§ **Data for processing**
◆ ◆ ◆ ◆ ◆ ◆ ◆
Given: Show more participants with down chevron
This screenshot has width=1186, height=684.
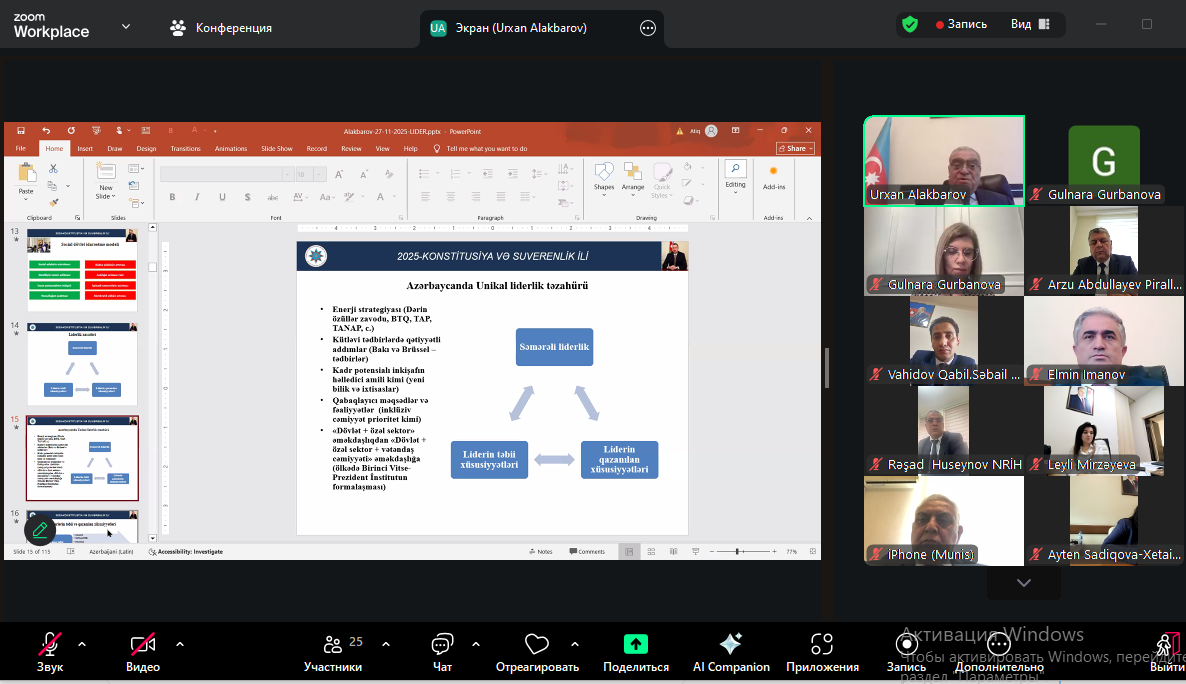Looking at the screenshot, I should (1023, 582).
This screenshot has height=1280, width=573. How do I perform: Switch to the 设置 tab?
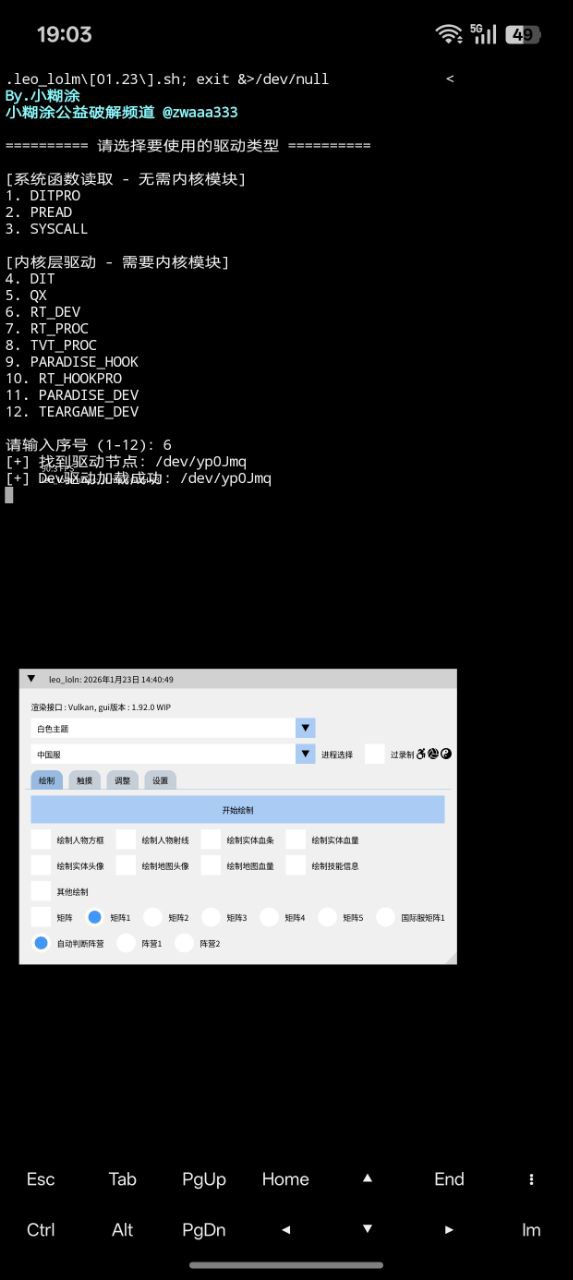coord(160,780)
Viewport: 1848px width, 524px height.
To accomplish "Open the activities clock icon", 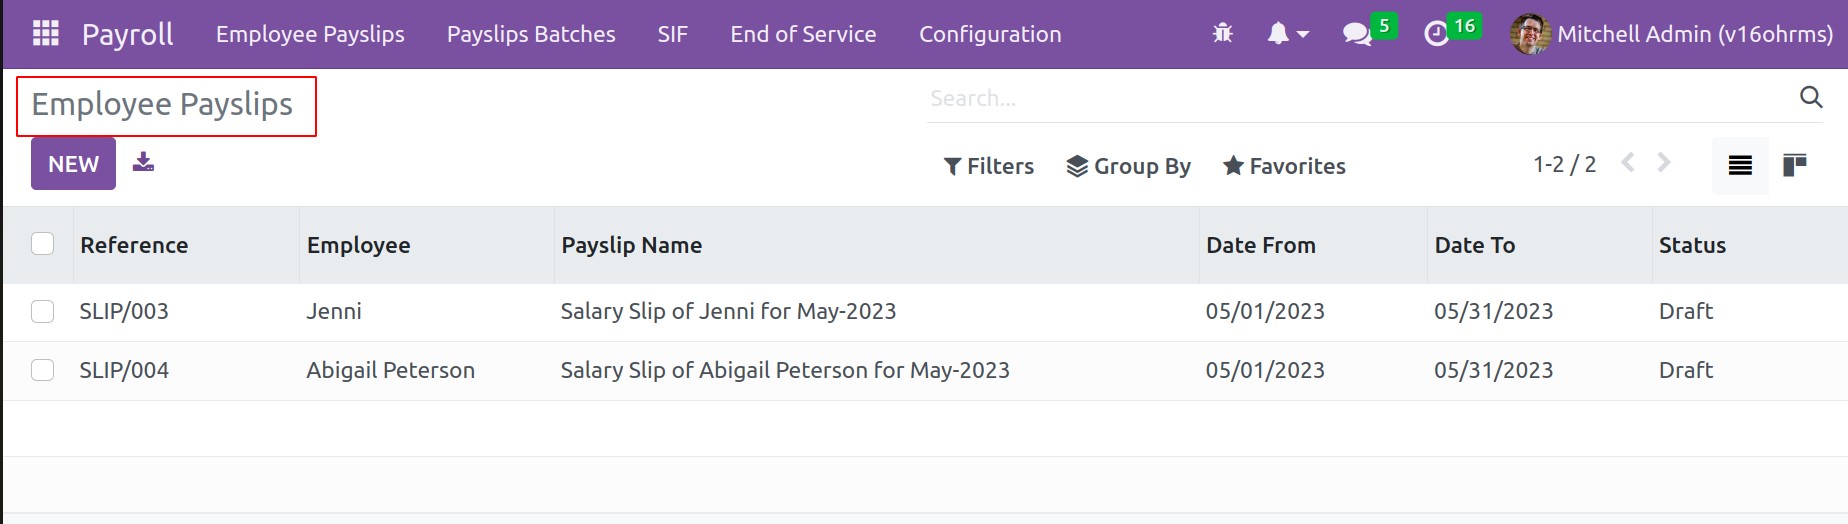I will click(1437, 34).
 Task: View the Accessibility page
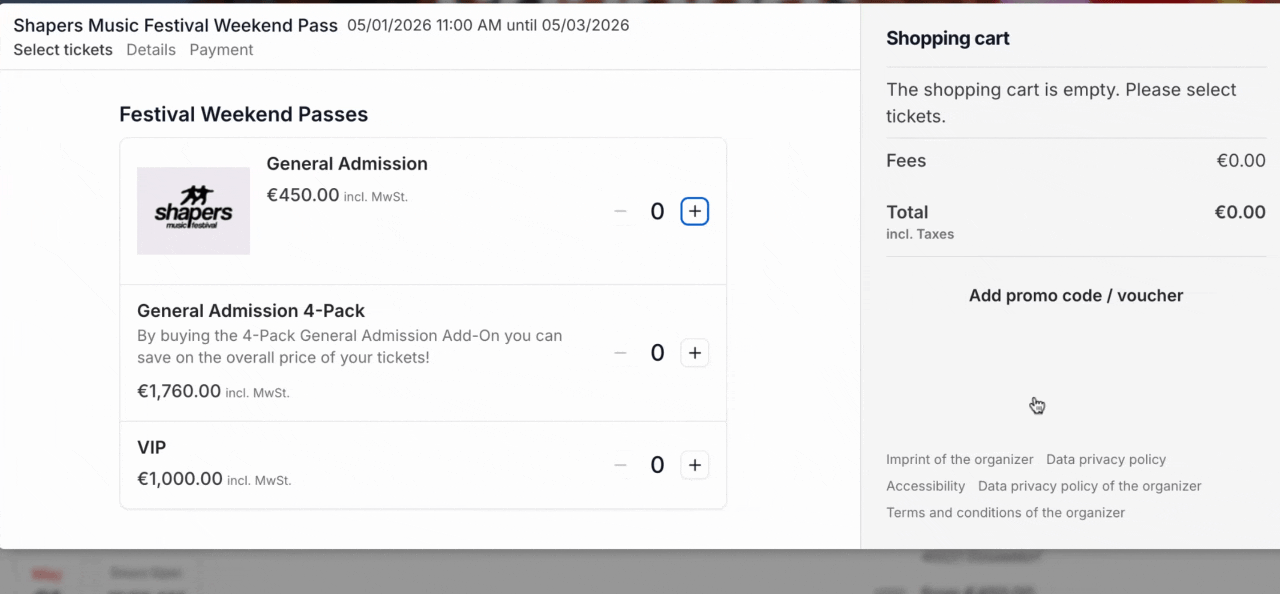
◆ ◆ ◆ ◆ ◆ ◆ ◆
§ **How to complete this task**
Only the lines between the one with "This screenshot has width=1186, height=684." and the one with "Viewport: 1848px width, 524px height.", those two included, get copied from the material above. Keep it exact and free of pictures.

§ **Solution to this problem**
This screenshot has width=1186, height=684.
Looking at the screenshot, I should (1023, 582).
This screenshot has height=1280, width=573. How do I perform: Switch to the 设置 tab?
coord(160,780)
Viewport: 1848px width, 524px height.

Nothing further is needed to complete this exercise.